Goal of the exercise: In the data below, find every line with the string "Expand" and pull it out.

Input data:
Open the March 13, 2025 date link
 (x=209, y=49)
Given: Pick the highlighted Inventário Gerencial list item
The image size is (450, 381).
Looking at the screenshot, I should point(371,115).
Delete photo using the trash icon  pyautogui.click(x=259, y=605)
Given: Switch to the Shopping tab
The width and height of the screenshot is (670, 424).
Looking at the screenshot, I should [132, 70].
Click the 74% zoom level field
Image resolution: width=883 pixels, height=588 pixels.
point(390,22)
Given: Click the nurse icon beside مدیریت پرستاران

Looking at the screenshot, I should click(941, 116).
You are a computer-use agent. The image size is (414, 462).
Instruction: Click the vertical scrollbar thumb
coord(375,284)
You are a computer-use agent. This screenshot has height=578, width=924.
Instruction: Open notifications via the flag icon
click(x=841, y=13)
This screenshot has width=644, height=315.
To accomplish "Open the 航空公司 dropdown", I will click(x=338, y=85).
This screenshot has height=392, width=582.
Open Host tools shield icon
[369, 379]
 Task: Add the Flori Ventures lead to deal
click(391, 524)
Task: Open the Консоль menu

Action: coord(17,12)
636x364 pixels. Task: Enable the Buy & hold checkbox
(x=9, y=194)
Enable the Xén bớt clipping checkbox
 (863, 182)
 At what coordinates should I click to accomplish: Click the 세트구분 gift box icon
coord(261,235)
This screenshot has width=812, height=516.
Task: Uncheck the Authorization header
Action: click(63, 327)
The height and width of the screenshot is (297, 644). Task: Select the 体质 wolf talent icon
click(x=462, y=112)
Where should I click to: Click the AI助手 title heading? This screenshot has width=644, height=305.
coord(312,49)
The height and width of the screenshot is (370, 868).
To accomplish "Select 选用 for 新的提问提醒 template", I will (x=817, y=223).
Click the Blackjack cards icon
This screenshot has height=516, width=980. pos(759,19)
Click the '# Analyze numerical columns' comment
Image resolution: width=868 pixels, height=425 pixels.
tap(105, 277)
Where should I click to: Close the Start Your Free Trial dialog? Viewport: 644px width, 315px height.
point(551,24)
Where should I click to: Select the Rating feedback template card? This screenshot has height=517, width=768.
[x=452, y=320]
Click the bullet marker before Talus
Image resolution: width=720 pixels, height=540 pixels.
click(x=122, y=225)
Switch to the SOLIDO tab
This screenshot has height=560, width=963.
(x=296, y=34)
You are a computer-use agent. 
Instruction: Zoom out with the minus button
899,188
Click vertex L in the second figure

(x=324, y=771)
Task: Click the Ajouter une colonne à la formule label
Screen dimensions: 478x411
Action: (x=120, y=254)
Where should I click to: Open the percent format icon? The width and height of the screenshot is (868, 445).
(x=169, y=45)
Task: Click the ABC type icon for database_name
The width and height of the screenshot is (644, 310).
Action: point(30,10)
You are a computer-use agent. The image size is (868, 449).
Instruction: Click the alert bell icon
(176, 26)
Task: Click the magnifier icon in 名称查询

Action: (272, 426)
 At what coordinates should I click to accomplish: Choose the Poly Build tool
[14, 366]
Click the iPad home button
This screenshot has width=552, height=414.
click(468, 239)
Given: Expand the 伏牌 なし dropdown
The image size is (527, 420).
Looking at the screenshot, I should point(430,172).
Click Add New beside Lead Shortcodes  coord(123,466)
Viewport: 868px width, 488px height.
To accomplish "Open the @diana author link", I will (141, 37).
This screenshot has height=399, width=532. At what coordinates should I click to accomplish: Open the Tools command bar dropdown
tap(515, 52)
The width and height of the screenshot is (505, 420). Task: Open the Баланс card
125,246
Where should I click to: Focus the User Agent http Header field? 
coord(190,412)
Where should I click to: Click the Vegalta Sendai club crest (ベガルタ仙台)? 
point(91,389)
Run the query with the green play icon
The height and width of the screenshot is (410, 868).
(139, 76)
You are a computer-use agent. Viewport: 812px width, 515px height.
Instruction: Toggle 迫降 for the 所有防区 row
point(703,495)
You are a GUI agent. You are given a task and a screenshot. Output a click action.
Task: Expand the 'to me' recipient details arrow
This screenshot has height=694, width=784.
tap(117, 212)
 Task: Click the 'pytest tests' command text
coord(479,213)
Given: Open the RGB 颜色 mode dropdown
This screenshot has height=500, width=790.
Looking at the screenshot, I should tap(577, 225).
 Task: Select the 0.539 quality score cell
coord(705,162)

Reply to the exercise:
Given: Expand the 伏牌 なし dropdown
Task: Expand the 'to me' recipient details arrow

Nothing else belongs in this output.